• [What is expected] Please repeat exactly the lines from the one containing "Click the green icon next to 기타 설정" through the last line of the records below, both included, and leave out any pictures.

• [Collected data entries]
----------------------------------------

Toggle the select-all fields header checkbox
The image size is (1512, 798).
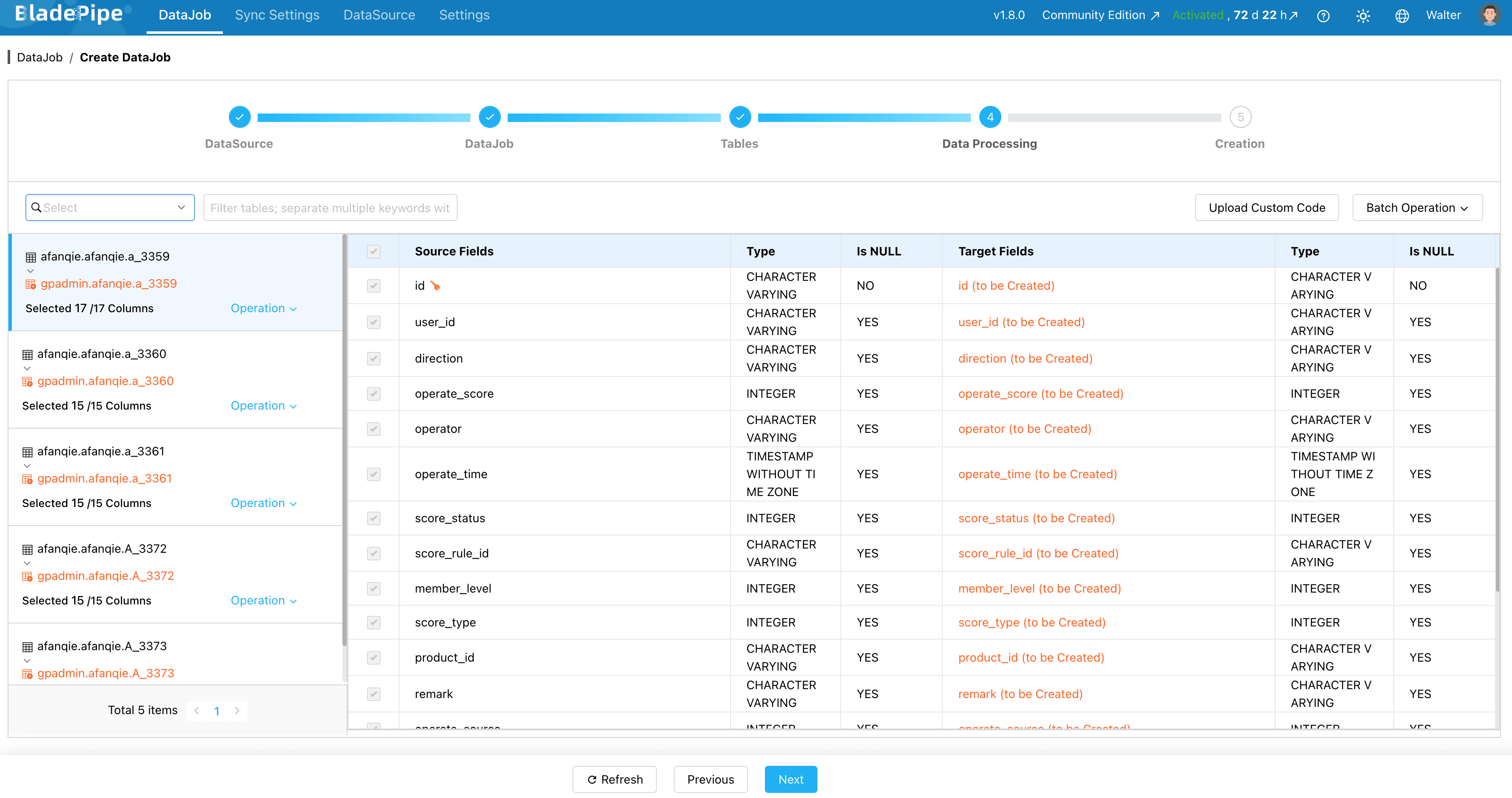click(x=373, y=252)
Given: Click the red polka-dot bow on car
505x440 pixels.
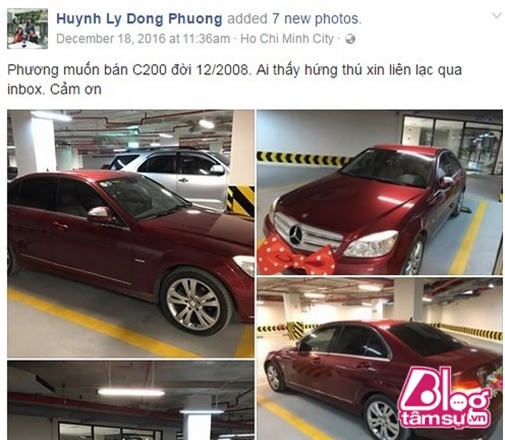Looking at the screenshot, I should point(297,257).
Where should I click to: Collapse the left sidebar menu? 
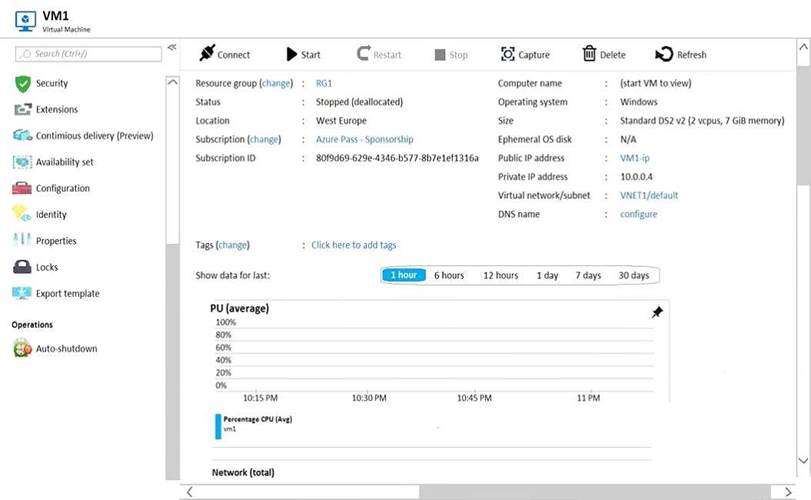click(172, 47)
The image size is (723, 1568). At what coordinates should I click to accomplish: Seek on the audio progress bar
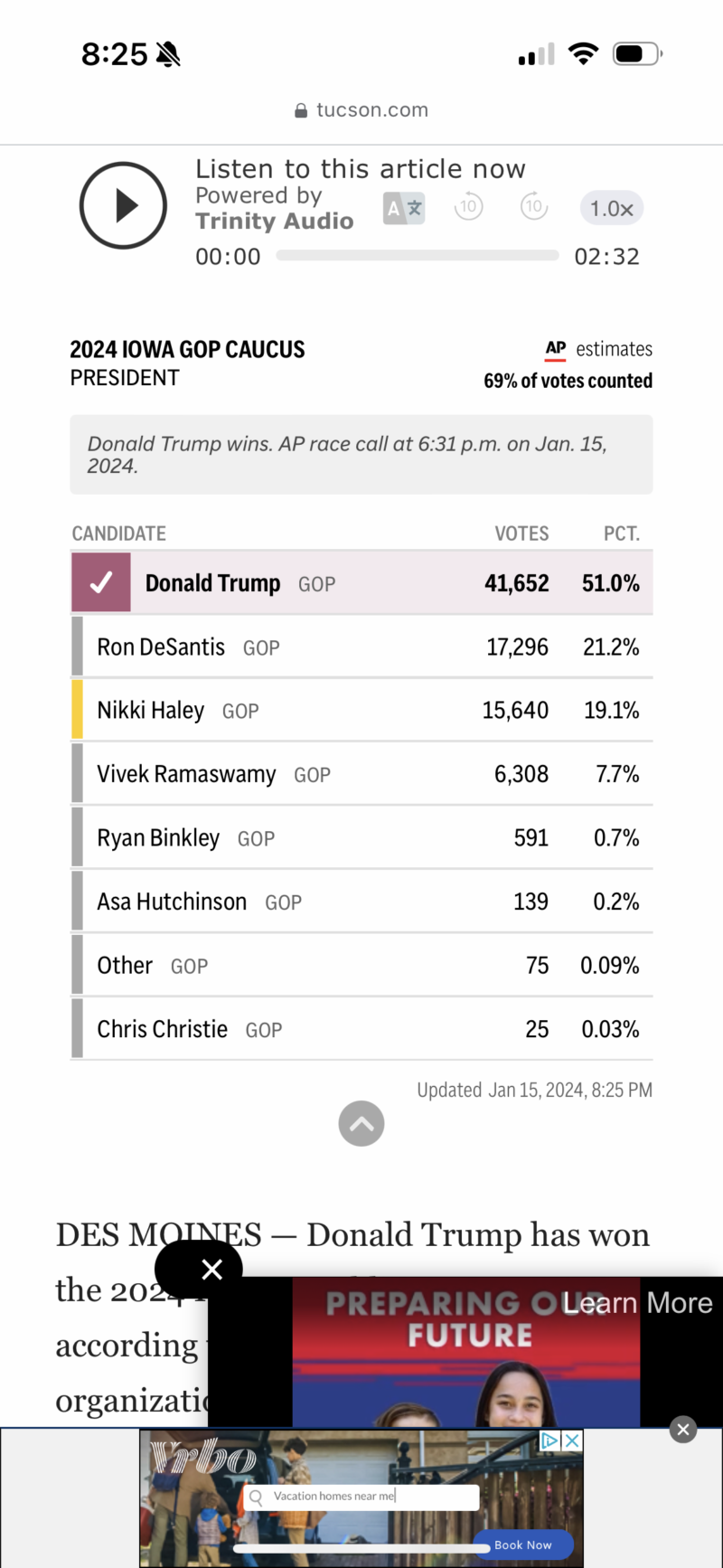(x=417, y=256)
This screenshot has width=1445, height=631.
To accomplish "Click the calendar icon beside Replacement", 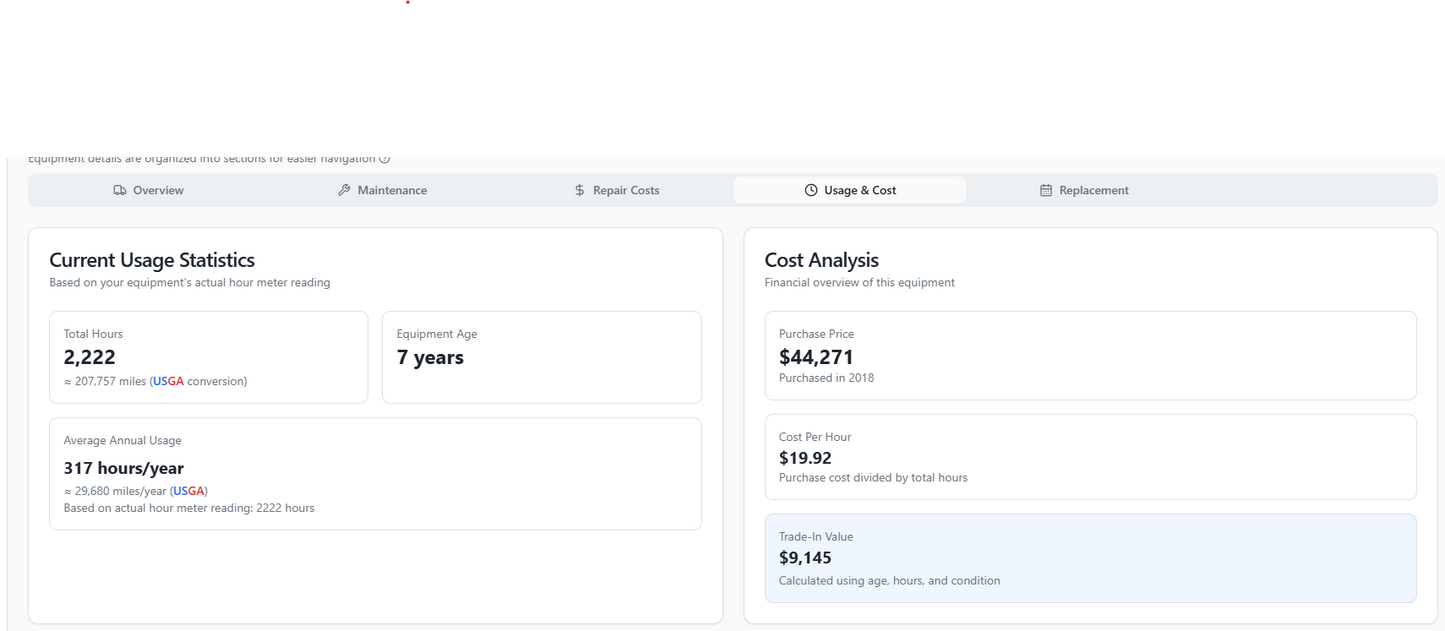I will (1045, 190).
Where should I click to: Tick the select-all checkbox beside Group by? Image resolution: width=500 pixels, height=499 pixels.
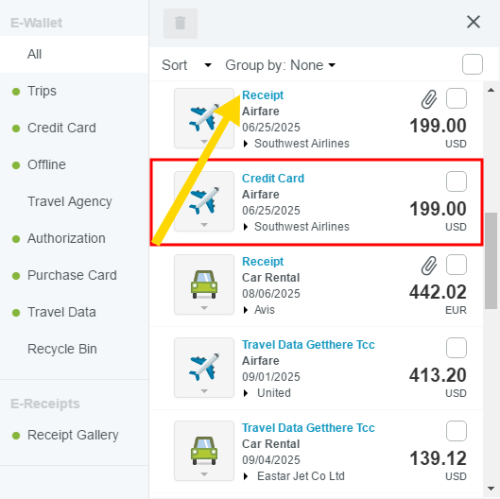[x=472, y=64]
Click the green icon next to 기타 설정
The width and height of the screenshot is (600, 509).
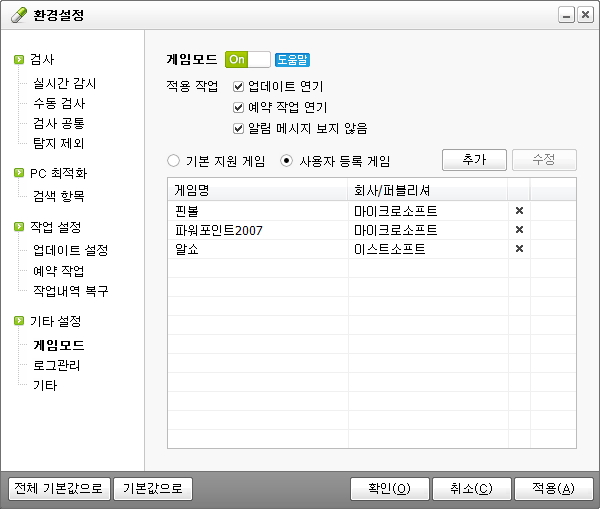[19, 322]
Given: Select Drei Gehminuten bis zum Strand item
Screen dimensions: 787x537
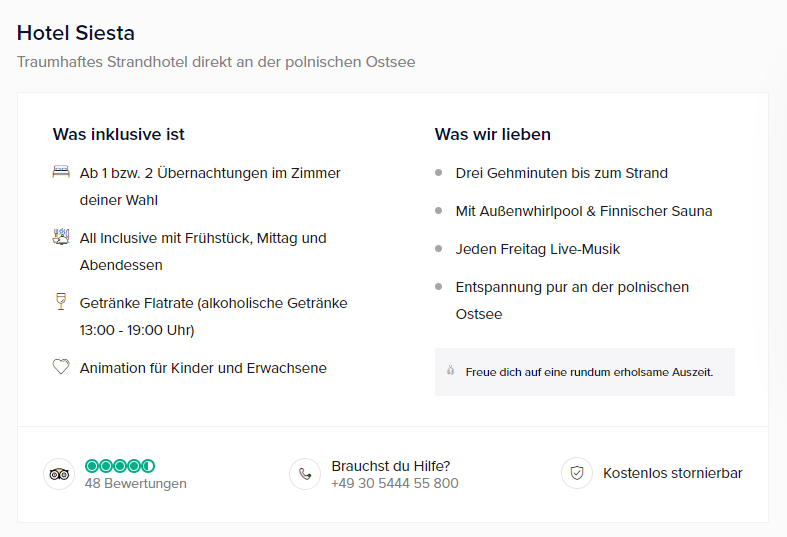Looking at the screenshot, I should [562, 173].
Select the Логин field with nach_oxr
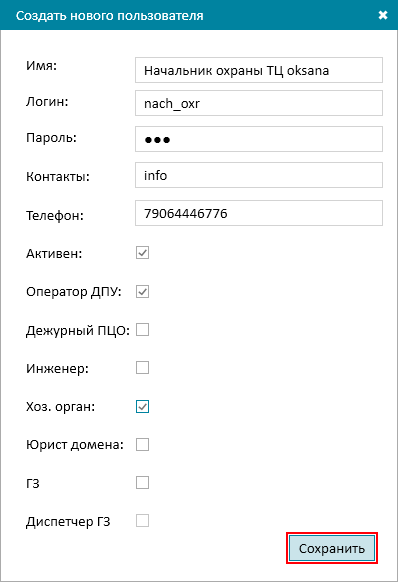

----------------------------------------

• [Reply to the task]
Click the green icon next to 기타 설정
The width and height of the screenshot is (600, 509).
[19, 322]
Given: Select Drei Gehminuten bis zum Strand item
Screen dimensions: 787x537
Looking at the screenshot, I should [562, 173].
Select the Логин field with nach_oxr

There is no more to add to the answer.